During Adventist history there have been more than 20 attempts to set a date for the Second Coming.
It all started with the anticipation that on October 22, 1844, Jesus would return to this earth.
Then there was the hope that He'd come about the same time in 1845. Would He come in 1851? 1894?
More recent speculation centered on 1917. Then 1928, 1938, and 1964. More recently some of God's people calculated the jubilee years and decided Jesus would return in October of 1987. Other jubilee calculations centered on His coming in 1991. Some suggested that the year would be 1994 or 1996 or 1998. Still others try to work out the time of His coming based on seven cycles of 1,000 years each.
Just what does the Bible say about the end of time and the return of our Lord?
Beginning with Genesis, Dr. Jon Paulien traces the development of end-time thinking through Abraham and the prophets. He explains what the devout thought about the end during the years between the Old and New Testaments. Then he explores what the New Testament thinkers say about the end--Jesus, Paul, Peter, and John the revelator.
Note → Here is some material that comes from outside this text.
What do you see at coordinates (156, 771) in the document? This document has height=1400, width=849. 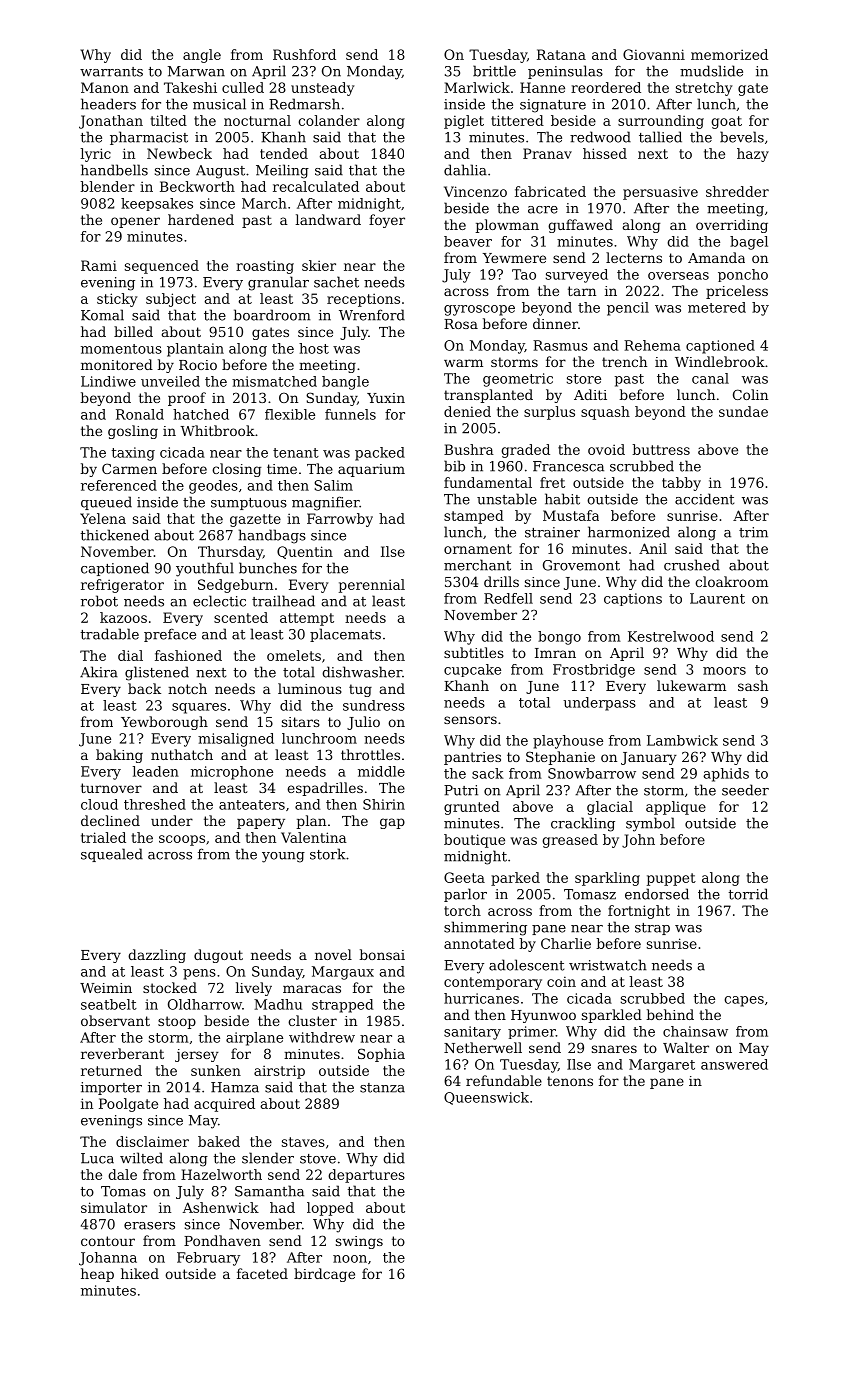 I see `leaden` at bounding box center [156, 771].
This faith-building exposition of Scripture helps sharpen our view of last-day events, but above all it focuses on Jesus Himself, who alone adds meaning to the end of time.
Questions Raised and Answered in What the Bible Says About the End-Time
- What is the meaning of current events?
- Is the Lord really about to come, bringing to an end this world's history?
- What does God wants us to learn when we see such awesome events?
- How should we respond?
- Were the prophecies in the Bible given to satisfy our curiosity about the future? Or did God have a different purpose in mind?
- Is it possible for Adventists to be so busy sharpening their theology that they forget to live it?
- How can we maintain the balance between "occupying" and expectation?
- When the world faces the consummate deception at the end, is there a simple way by which God's people can tell whose side they are one?
- Is the day of worship really the central issue at the end, or are Adventists living in a hermeneutical fantasy land?
- Is it possible that as a people Adventists have been offering "testing truth" for the world (the first table of the law) for so long that we have overlooked the "testing truth" for ourselves (the second table of the law)?
- Have we crossed that fine line leading to an irrevocable and rapid conclusion of all things in the next year or two?